Необязательная переписка на произвольные темы – хоть с той же Соней Гордон, в существовании которой Чуковский временами сомневается, – для него отдушина, каких мало. Надоело иметь дело с начальством, письмами, цензурой. У него мало осталось времени, и его жалко тратить на перестраховщиков, запретителей, гонителей. «Сейчас у нас в Переделкине чудесный мороз, лес под снегом, солнце. Я гуляю по лесу в валенках, и белка, прыгая над моей головой, сыплет мне на шляпу мелкую снежную пыль», – пишет он Соне – и зовет: приезжайте, поговорим об Ахматовой, Дикинсон, Уитмене, Генри Джеймсе, придут молодые писатели, придет Паустовский – «а потом мы вместе пойдем гулять по Городку Писателей, по Неясной поляне, по берегам реки Сетунь, знаменитой в наших древних летописях, и, перебивая друг друга, будем читать стихи… Я поведу Вас в построенную мною библиотеку для детей, в двух шагах от моего дома, и там вы увидите, как талантливы и хороши наши деревенские, колхозные дети, увидите их рисунки, услышите их песни».
Счастье по-чуковски.
«Наследство отцов моих»
Весной на празднике детской книги в Колонном зале Корнею Ивановичу стало плохо.
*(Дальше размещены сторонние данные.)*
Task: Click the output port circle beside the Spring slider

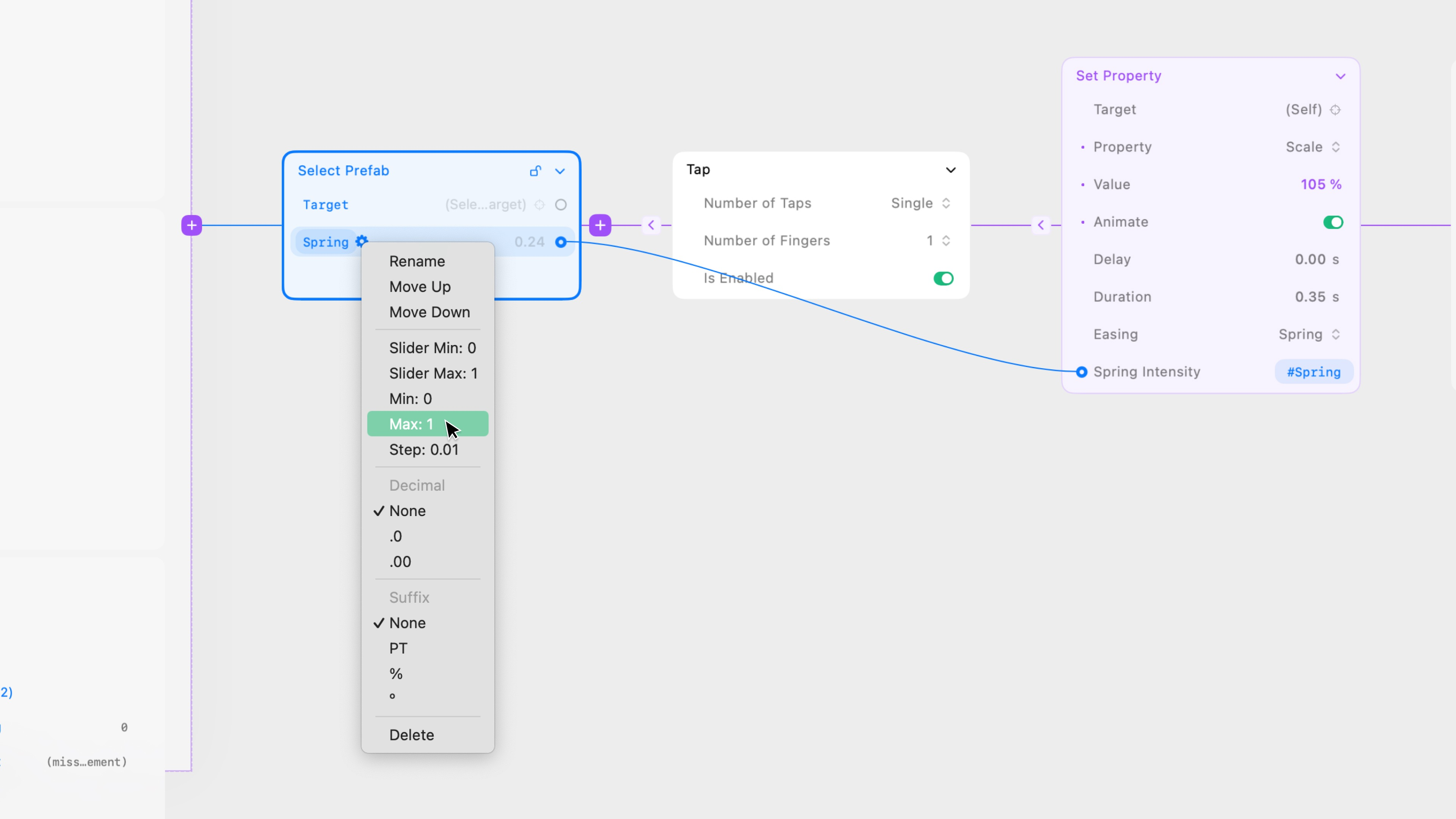Action: (x=561, y=242)
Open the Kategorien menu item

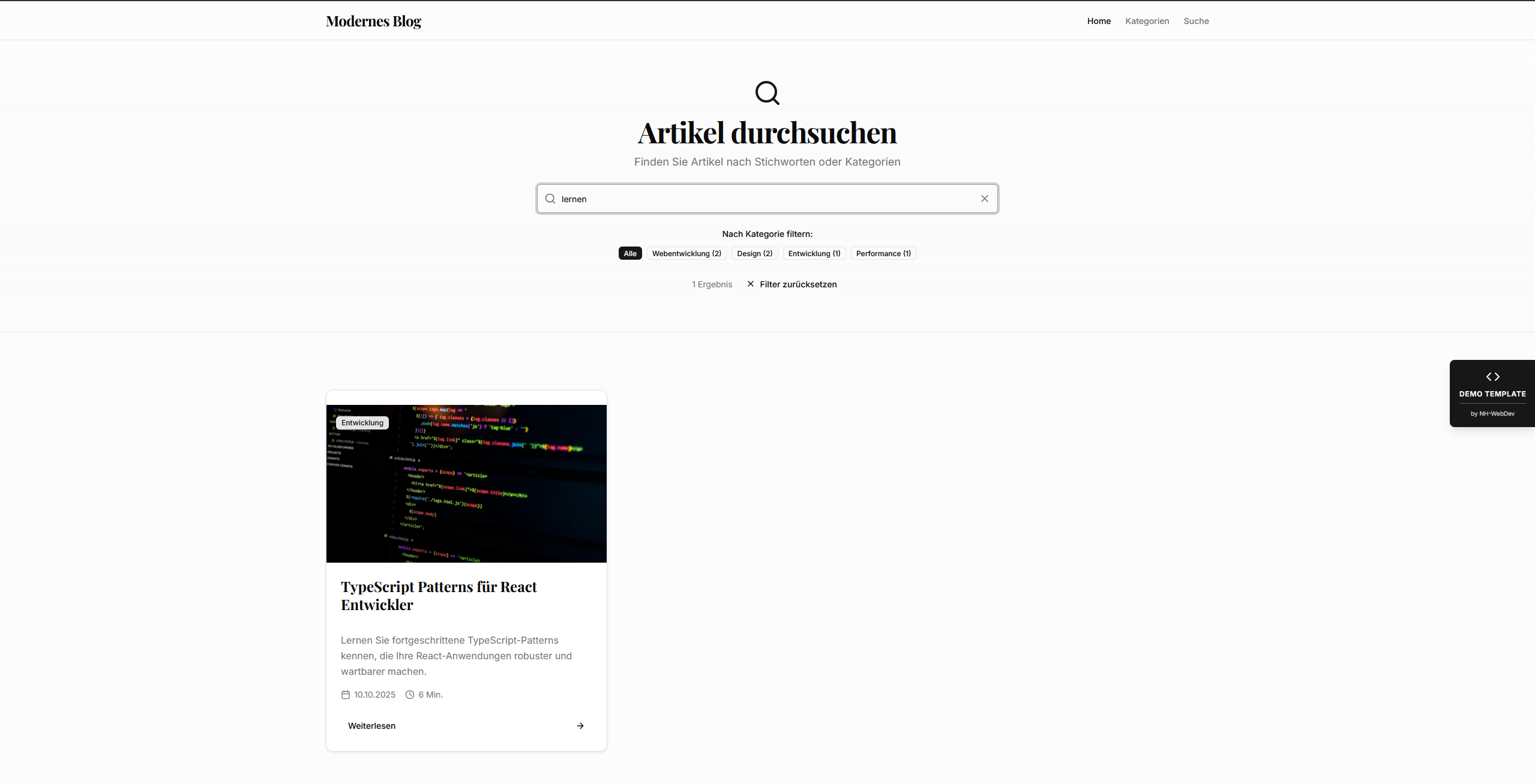click(x=1147, y=20)
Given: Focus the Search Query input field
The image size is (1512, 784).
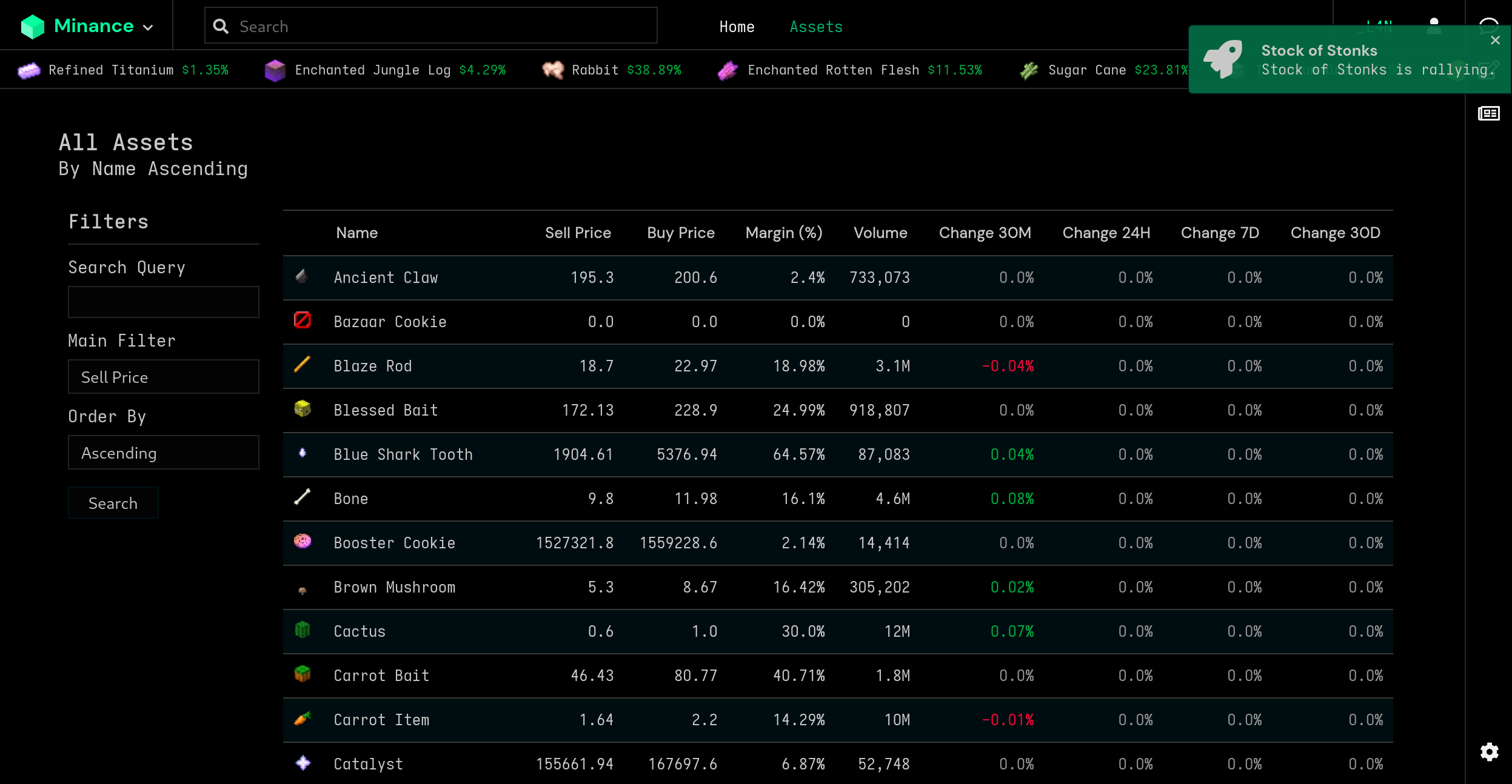Looking at the screenshot, I should pyautogui.click(x=164, y=302).
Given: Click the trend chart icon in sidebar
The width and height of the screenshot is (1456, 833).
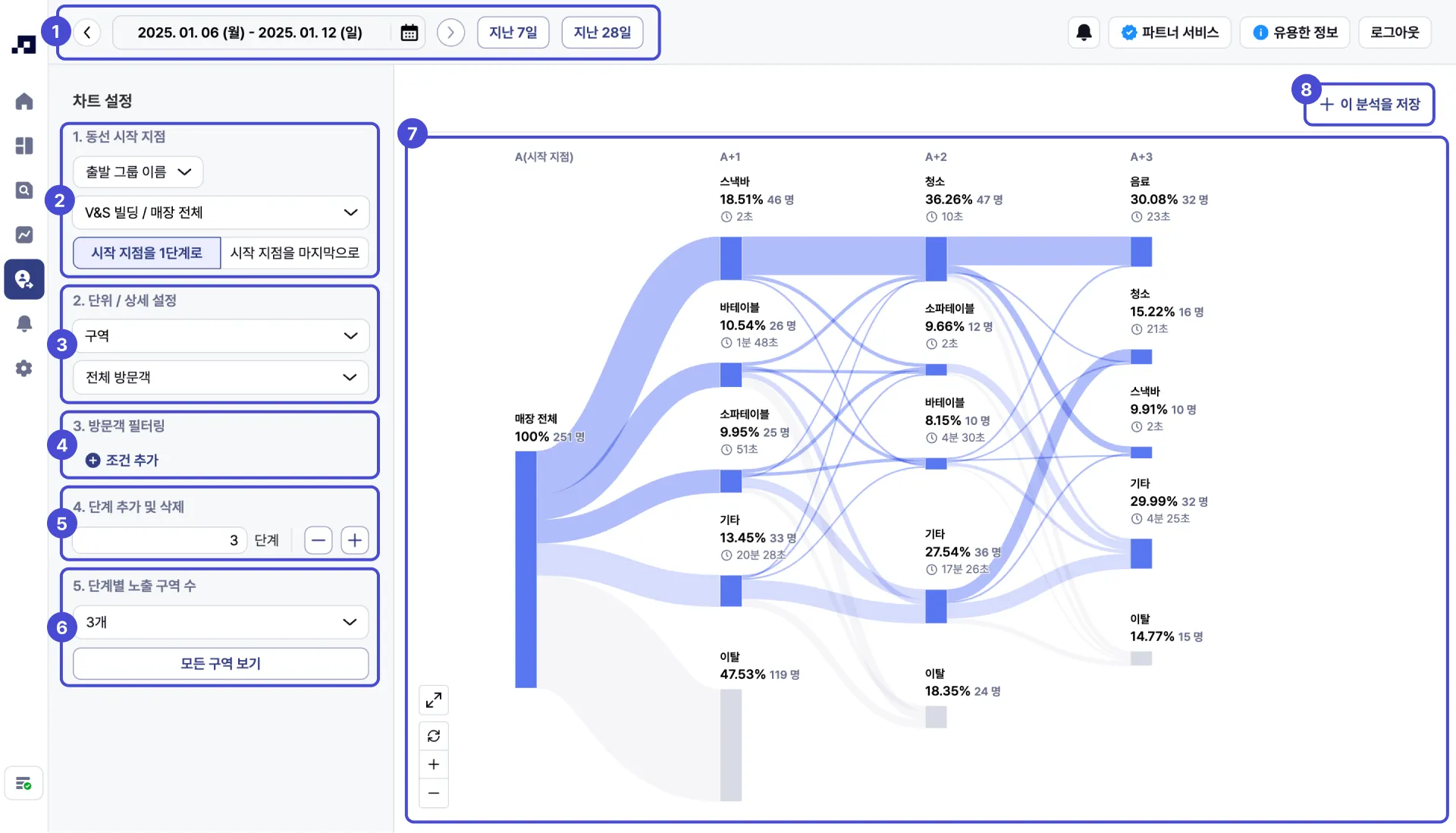Looking at the screenshot, I should (x=24, y=234).
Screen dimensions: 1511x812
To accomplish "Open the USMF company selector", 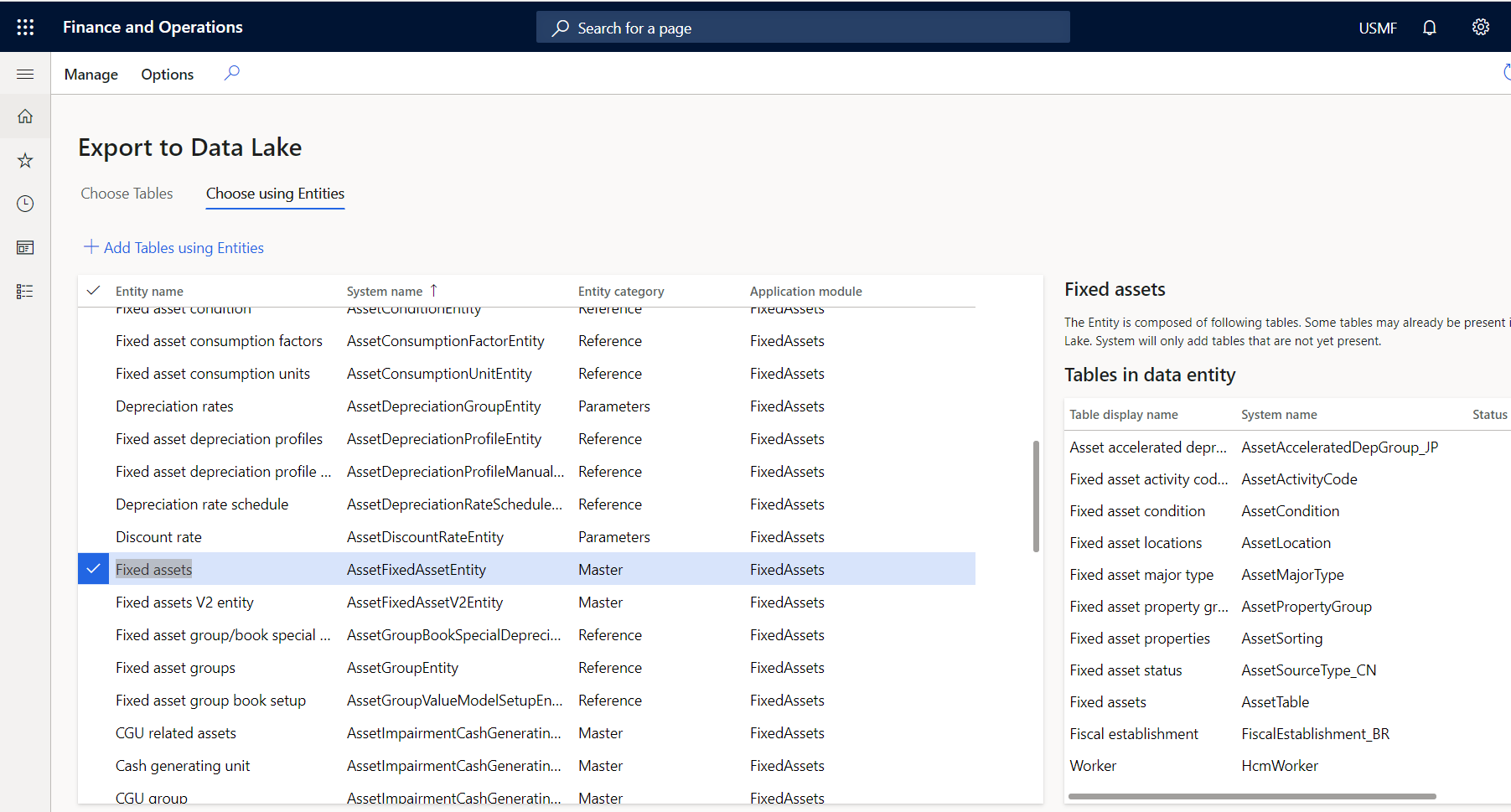I will tap(1378, 27).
Укол сосудорасширяющего, Переделкино, постель; снова запрет читать и принимать гостей, снова лекарства… В апреле его положили в больницу.
"Была у Деда в Кунцевской больнице, – писала Л. К. в дневнике 18 апреля. – Условия идеальные: отдельная комната, с отдельным входом, отдельной ванной. Парк.
Спросил о деле Бродского.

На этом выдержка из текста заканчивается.